Your goal - Display each line of the material below that contains the string "pixels", copied in full. Case counts.

Provided records -
** Start **

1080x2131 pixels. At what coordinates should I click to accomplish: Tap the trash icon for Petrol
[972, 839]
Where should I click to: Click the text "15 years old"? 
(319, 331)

** End **
** Start **

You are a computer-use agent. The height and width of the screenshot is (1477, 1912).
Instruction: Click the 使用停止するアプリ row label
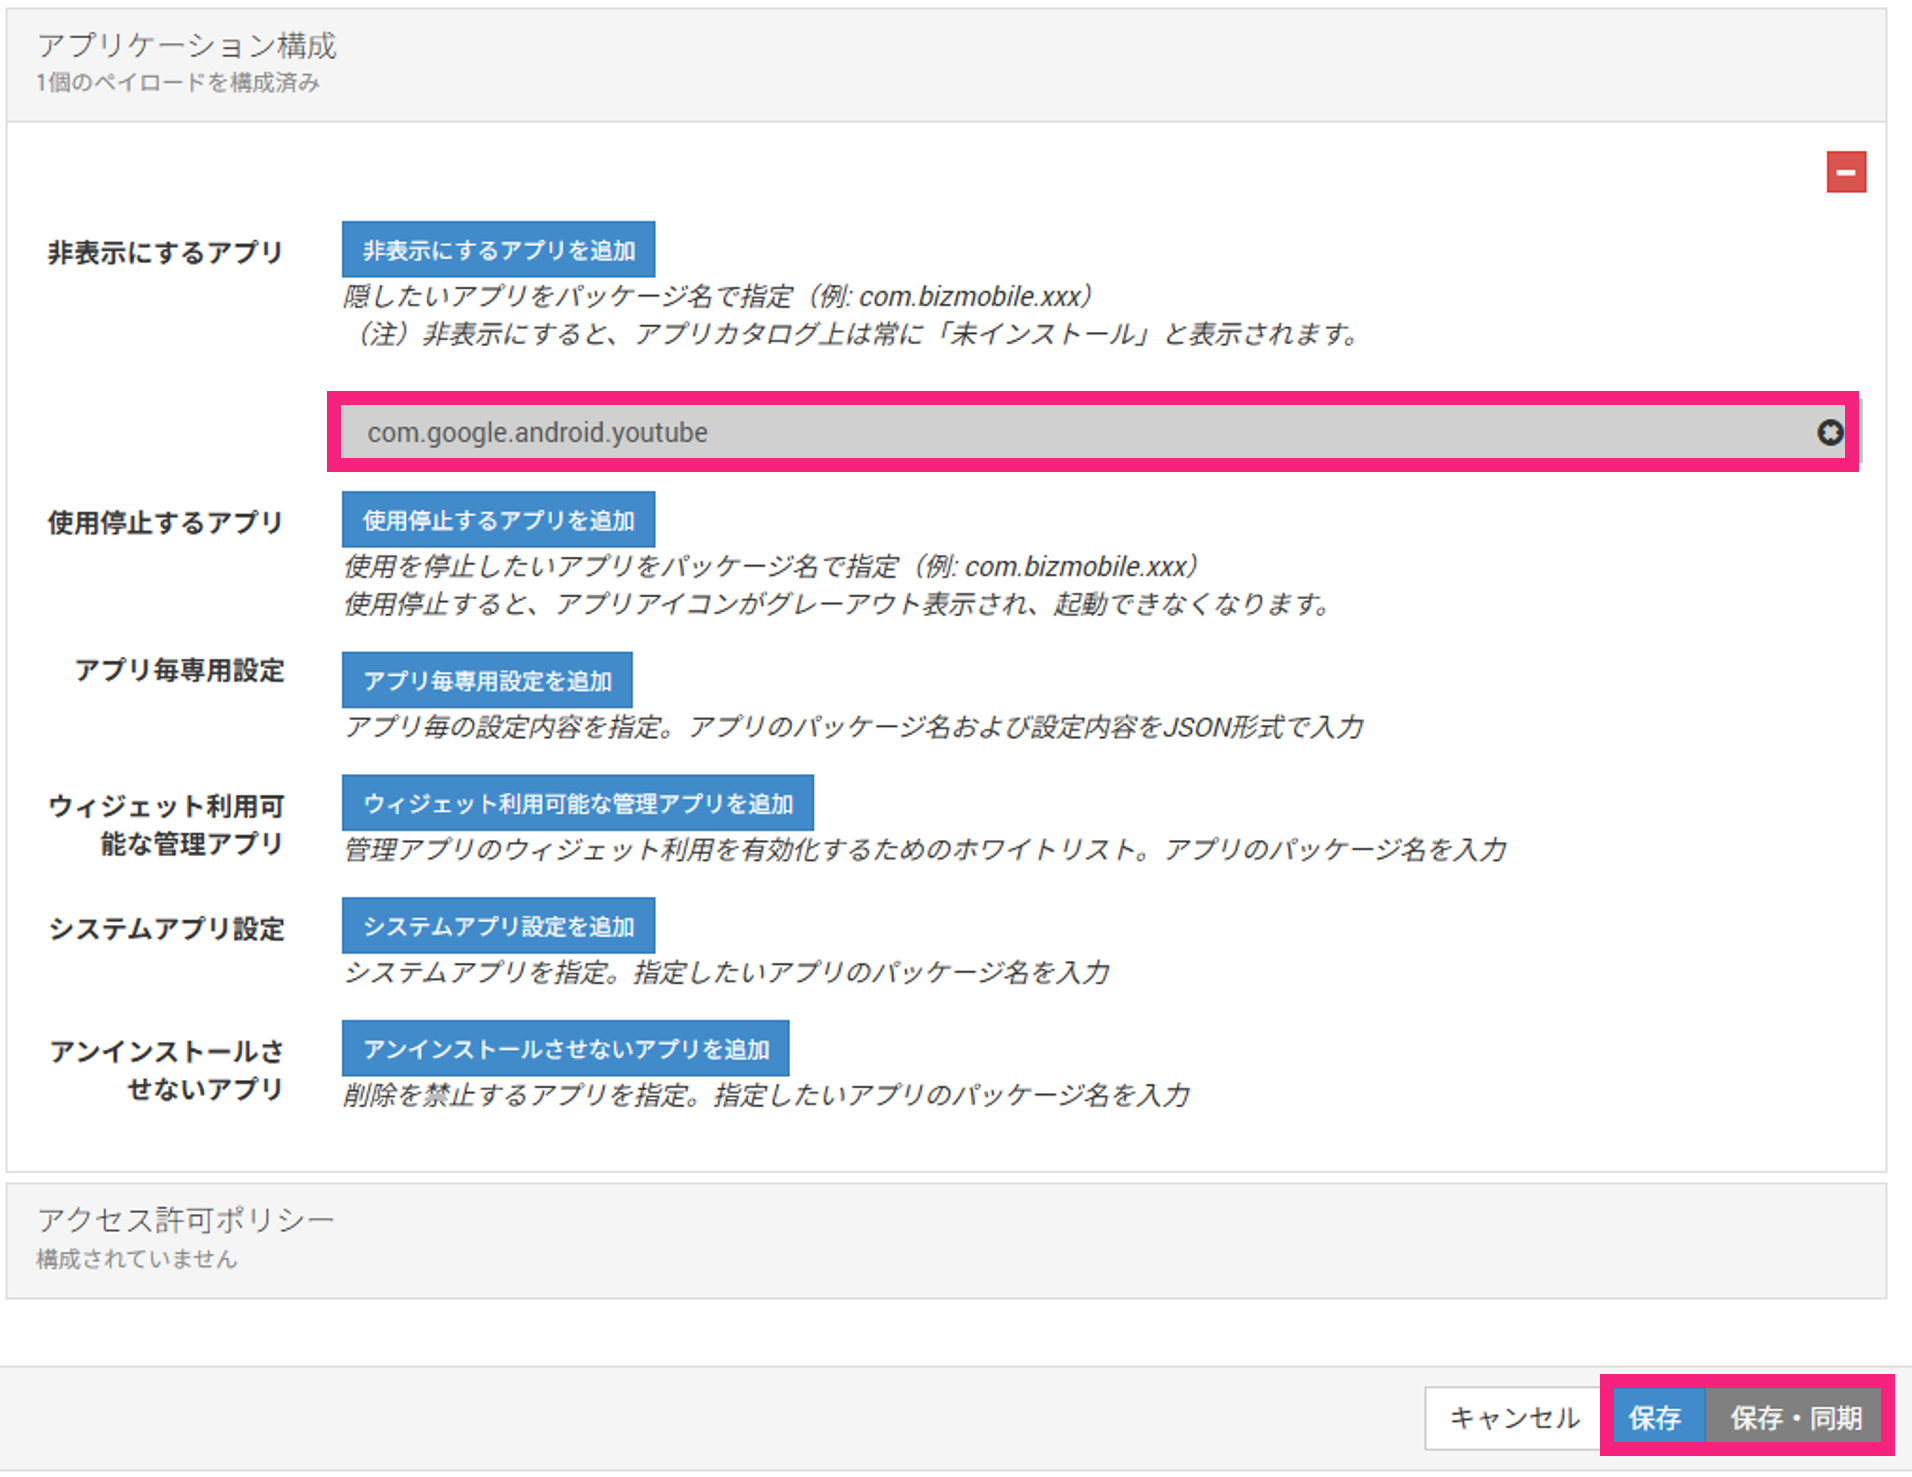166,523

** End **
** Start **

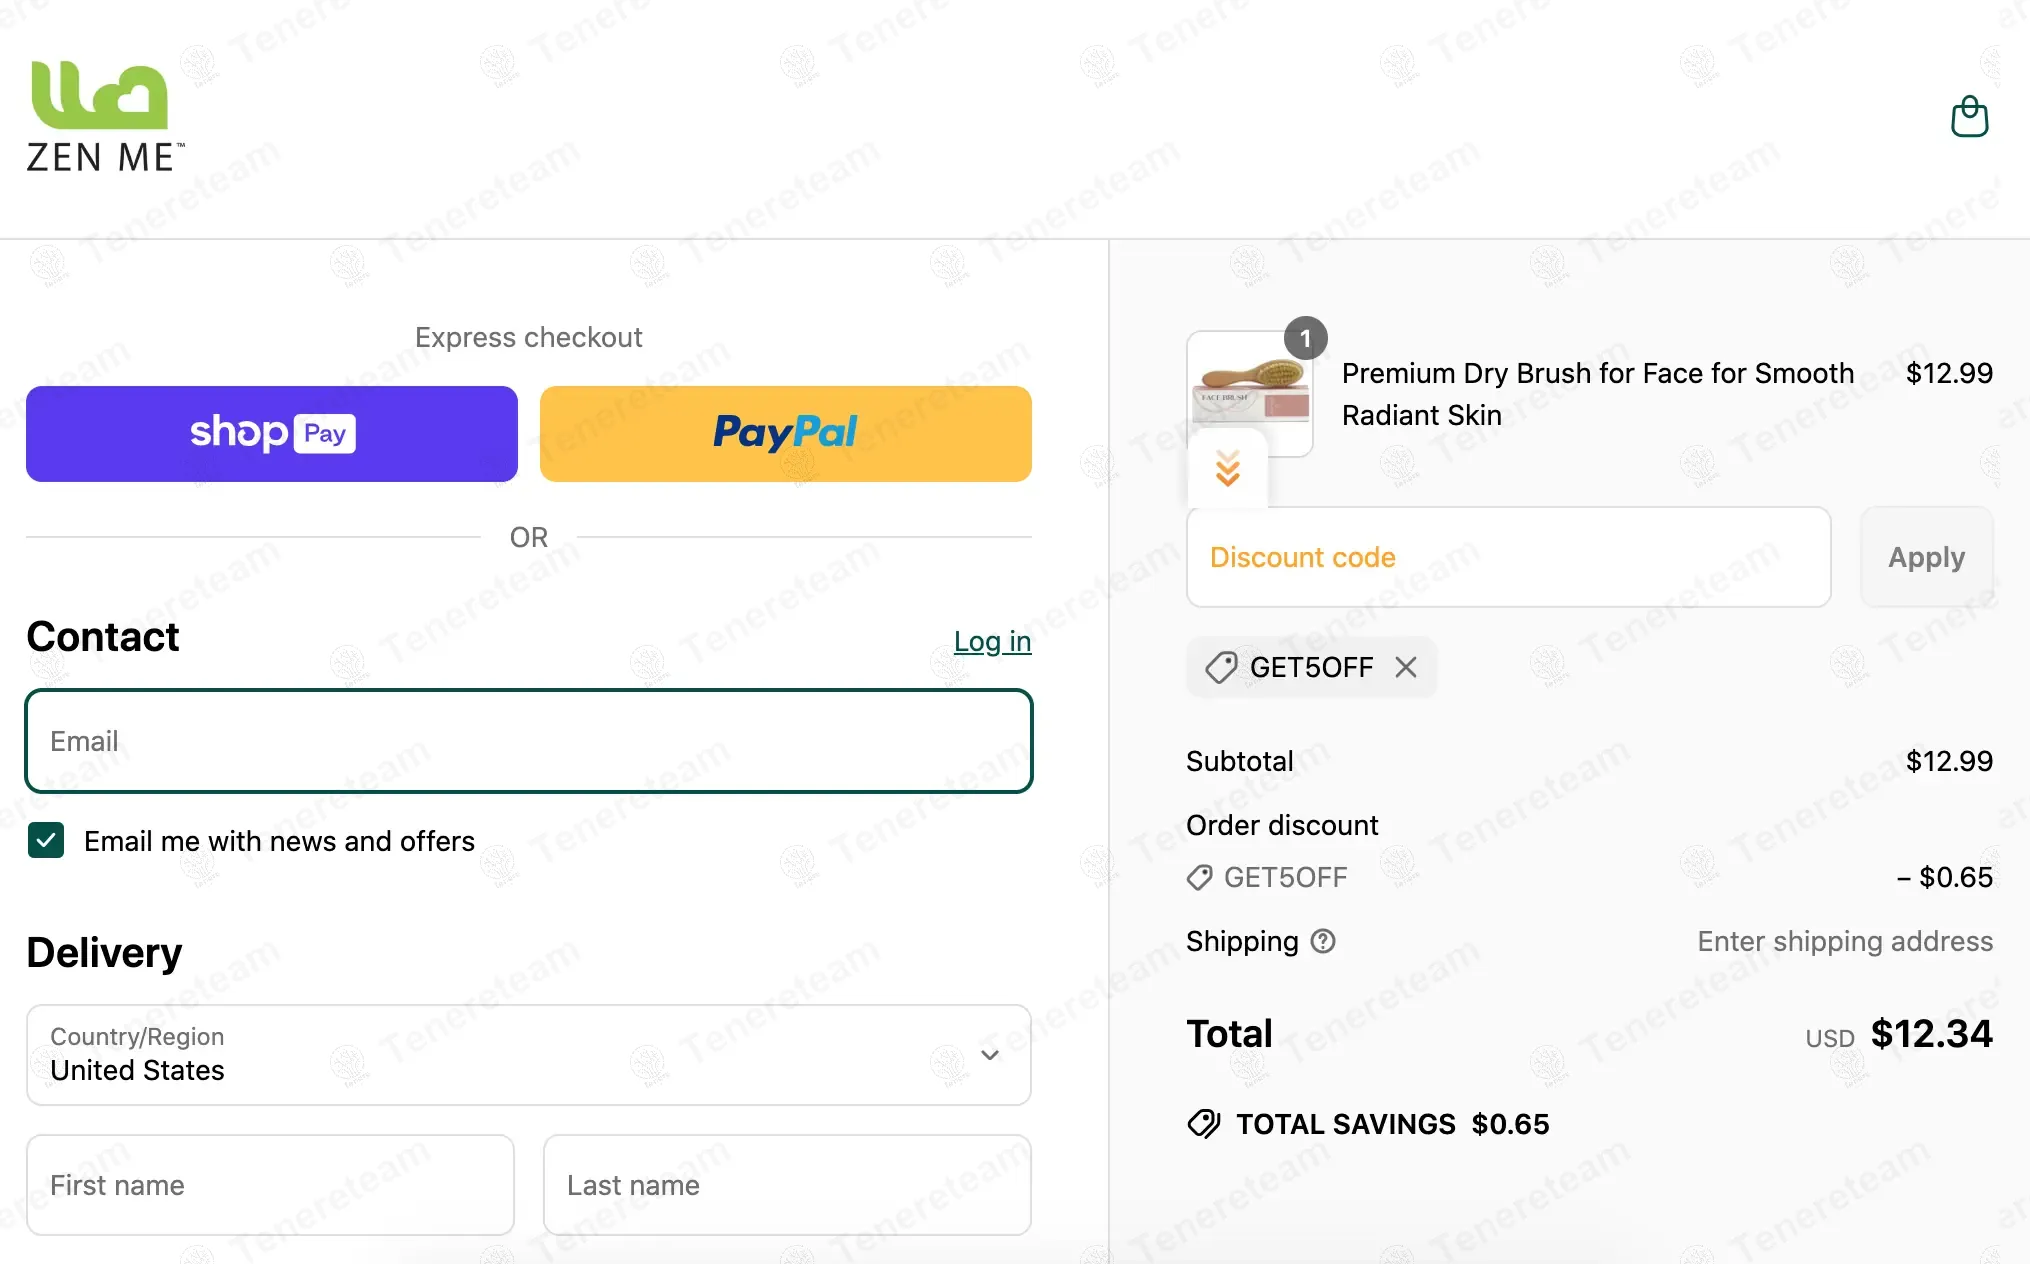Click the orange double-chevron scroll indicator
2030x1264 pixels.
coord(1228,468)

** End **

Complete answer -
1080x2131 pixels. At what coordinates should I click to accomplish: Tap the trash icon for Petrol
2030x1264 pixels.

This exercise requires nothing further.